Y ahí Pancho nos contó que el gremio había resuelto volver a sacarla, y que había que armar un equipo. Y ahí caí junto a Paola Consolini y Fabricio Esperanza, formando grupo con Alexis Oliva y Betina Marengo, dos que nos llevaban un par de años y algo de experiencia en esto de hacer notas y caminar la calle.

Mi recuerdo del Pancho maestro es el de un tipo sumamente cariñoso y atento, muy respetuoso, siempre hablando un perfecto castellano, que recitaba poemas con grave entonación, y remataba con algún chiste que completaba con ojos picaros, casi infantiles.

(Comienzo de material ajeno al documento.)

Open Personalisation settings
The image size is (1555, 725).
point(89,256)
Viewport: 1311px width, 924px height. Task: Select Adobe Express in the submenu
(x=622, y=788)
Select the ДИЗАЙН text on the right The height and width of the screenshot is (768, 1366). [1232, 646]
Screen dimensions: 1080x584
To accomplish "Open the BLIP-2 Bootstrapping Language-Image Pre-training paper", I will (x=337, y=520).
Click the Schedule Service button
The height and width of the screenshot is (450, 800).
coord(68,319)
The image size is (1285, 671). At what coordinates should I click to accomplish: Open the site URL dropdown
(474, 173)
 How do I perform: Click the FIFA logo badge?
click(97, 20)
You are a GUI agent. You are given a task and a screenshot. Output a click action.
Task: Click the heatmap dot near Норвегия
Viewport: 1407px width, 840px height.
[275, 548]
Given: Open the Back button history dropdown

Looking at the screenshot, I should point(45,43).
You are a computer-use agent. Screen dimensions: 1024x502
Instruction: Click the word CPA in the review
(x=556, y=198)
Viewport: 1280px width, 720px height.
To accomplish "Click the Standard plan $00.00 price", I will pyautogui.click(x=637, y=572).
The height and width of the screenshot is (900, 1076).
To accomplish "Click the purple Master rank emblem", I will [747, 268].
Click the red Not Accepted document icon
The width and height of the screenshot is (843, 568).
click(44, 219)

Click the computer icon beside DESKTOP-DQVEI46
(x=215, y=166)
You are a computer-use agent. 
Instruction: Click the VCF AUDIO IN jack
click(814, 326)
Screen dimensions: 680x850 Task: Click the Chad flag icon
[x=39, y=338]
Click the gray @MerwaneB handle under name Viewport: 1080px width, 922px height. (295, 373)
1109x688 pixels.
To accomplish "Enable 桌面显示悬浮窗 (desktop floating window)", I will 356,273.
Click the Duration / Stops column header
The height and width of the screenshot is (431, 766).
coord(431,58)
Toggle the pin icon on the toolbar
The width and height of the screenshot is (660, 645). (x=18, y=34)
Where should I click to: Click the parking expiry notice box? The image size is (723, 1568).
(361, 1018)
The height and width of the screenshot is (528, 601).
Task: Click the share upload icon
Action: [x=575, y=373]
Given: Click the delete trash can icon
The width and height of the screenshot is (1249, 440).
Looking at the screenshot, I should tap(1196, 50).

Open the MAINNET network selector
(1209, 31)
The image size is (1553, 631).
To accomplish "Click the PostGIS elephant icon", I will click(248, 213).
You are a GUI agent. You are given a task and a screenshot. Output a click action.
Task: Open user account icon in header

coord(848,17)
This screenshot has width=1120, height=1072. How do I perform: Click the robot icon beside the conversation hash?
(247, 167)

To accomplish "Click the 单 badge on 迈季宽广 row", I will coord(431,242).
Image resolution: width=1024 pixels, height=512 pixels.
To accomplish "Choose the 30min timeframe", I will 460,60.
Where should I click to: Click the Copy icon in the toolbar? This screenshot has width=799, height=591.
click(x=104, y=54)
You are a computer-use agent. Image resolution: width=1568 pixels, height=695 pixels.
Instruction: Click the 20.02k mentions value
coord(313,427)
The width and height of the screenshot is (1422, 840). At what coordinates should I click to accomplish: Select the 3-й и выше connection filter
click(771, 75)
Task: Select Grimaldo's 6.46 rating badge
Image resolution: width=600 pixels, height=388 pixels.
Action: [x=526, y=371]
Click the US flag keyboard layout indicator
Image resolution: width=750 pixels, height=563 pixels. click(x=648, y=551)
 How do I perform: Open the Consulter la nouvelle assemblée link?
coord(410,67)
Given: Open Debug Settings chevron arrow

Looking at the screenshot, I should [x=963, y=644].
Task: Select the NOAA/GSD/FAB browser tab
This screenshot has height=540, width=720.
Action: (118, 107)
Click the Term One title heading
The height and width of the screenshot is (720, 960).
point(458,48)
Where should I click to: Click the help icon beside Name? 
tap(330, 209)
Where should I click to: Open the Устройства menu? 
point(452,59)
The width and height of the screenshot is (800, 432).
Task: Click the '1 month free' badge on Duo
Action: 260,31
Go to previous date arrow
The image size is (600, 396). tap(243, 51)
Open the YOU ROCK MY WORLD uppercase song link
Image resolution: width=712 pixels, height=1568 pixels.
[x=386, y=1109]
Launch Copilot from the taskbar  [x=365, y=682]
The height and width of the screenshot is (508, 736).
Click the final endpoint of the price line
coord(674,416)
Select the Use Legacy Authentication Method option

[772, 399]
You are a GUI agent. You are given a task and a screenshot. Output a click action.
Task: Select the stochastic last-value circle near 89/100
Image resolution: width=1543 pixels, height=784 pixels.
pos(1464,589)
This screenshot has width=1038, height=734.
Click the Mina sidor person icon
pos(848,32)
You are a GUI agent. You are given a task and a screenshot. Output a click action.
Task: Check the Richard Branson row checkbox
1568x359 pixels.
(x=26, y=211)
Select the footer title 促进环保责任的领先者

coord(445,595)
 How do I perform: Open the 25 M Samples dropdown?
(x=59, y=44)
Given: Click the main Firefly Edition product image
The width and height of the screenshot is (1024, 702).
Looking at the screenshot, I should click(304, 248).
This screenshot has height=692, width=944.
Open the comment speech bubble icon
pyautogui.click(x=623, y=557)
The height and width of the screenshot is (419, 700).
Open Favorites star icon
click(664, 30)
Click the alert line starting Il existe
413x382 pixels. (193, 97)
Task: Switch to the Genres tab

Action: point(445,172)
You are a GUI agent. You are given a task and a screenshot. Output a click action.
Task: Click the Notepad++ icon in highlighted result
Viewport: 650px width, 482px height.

El tipo era un libro abierto con kilos de oficio en la espalda y una generosidad que tuve poca suerte de volverme a cruzar en los varios grupos de colegas y compañeros que cultivé desde hace ya 25 años que me integré a la actividad. Y además Pancho era una persona derecha, recta, transpiraba honestidad, siempre tenía una palabra considerada con el humilde, el pobre de solemnidad, el compañero o la compañera que atravesaba un mal momento. Entendía la lógica de los medios y pretendía construir desde Umbrales ese hogar donde los periodistas cordobeses pudieran encontrar el calor para escribir lo que querían y que los patrones de las empresas periodísticas limitan amargamente.

Y así aprendimos de a poco. Escribimos notas larguísimas que Pancho corregía con la misma deferencia que si tuviéramos años de experiencia encima. Y al pasar nos transmitió el amor por el texto, por la poesía y el cine, por el arte. Pero también por las cosas sencillas de la vida, las que se aprende de chico y se palpan por los olores y sabores. Nos habla de su pueblo, Wenceslao Escalante, y de la biblioteca con textos anarquistas. Y después remataba sobre la importancia del sindicato.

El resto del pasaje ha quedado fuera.